As such, Sabre has developed a new, industry-first decision support prototype that simultaneously:

  1. Ensures sufficient availability for loyalty redemptions across the flight network, and
  2. Maximizes revenue from paying passengers.

Sabre’s new loyalty redemption optimizer prototype integrates airline network revenue management (RM) technology together with price elasticity models to determine the optimal availability of frequent flyer redemption seats and the $/points conversion rates for each market in an airline’s network.  We adapted Sabre’s advanced, O&D revenue optimization capabilities to incorporate the additional dimension of frequent flyer award redemption, and the results jointly address airline loyalty and RM objectives.  The outputs of this new decision support tool are used to generate frequent flyer point conversion rates (i.e. $/point) which provide flexibility to redeem awards using points or a mix of cash + points.  It also allows the points required for flights to vary dynamically based on the available airfares. 

The model is also used to estimate optimal frequent flyer redemptions by market across the network, and these outputs can be used by the airline to set redemption sales budgets by market.

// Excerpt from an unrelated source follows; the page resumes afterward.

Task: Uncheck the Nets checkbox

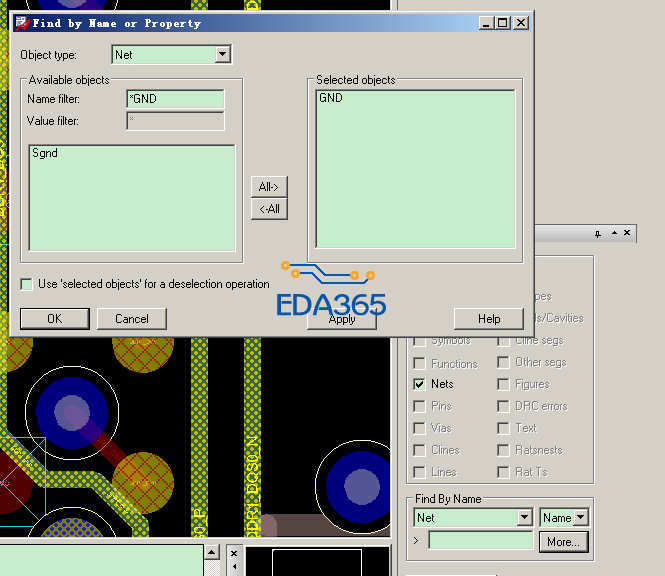Action: tap(420, 384)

Our prototype includes a user interface which shows the redemption points required by fare type and market as well as tracks the actual sales performance against budget (which allows airline loyalty analysts to adjust the $/points conversion rates as needed to stay on target).

Our tests on airline historical data have shown that considerable revenue improvements are possible (potentially up to 1%) due to better coordinated airline loyalty and revenue management decisions.